WORK REQUIRED — Lines before the one containing "This screenshot has height=408, width=960." are to be left out; that line and all after it, through the end of the material below, are to be written out exactly.

TASK INPUTS —

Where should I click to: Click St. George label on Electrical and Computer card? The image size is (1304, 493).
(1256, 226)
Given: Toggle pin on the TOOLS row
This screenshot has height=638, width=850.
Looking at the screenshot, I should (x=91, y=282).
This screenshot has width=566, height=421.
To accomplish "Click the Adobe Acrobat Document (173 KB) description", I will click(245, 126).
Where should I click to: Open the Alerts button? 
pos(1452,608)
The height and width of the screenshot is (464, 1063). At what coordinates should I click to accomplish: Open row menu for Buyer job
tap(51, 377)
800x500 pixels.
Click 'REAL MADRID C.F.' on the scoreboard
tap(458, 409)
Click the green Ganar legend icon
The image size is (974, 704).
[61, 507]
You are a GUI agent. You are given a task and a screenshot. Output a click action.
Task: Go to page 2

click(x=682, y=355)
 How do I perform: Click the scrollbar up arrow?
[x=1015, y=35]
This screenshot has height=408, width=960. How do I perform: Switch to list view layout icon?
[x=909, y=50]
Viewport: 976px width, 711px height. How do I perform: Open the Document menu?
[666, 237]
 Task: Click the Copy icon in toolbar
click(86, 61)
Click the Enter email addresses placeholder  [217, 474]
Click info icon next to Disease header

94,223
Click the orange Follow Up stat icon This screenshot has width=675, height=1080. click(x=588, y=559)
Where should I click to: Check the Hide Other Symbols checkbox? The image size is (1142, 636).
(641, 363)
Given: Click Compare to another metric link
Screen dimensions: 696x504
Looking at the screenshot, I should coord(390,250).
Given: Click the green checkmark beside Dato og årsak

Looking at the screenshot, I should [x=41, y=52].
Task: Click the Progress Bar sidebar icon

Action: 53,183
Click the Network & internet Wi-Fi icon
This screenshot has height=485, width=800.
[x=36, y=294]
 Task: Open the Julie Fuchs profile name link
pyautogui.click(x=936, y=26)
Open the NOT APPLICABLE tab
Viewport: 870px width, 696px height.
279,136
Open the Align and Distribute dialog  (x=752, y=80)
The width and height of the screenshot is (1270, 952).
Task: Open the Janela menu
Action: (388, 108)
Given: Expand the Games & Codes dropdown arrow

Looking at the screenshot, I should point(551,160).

TASK ANSWER —
This screenshot has height=408, width=960. How do I perform: Switch to list view layout icon?
[x=909, y=50]
Viewport: 976px width, 711px height. How do I perform: Open the Document menu?
[666, 237]
 Task: Click the Copy icon in toolbar
click(86, 61)
Click the Enter email addresses placeholder  [217, 474]
Click info icon next to Disease header

94,223
Click the orange Follow Up stat icon This screenshot has width=675, height=1080. click(x=588, y=559)
Where should I click to: Check the Hide Other Symbols checkbox? The image size is (1142, 636).
(641, 363)
Given: Click Compare to another metric link
Screen dimensions: 696x504
Looking at the screenshot, I should coord(390,250).
Given: Click the green checkmark beside Dato og årsak

Looking at the screenshot, I should [x=41, y=52].
Task: Click the Progress Bar sidebar icon

Action: 53,183
Click the Network & internet Wi-Fi icon
This screenshot has height=485, width=800.
[x=36, y=294]
 Task: Open the Julie Fuchs profile name link
pyautogui.click(x=936, y=26)
Open the NOT APPLICABLE tab
Viewport: 870px width, 696px height.
279,136
Open the Align and Distribute dialog  (x=752, y=80)
The width and height of the screenshot is (1270, 952).
Task: Open the Janela menu
Action: (388, 108)
Given: Expand the Games & Codes dropdown arrow

Looking at the screenshot, I should point(551,160).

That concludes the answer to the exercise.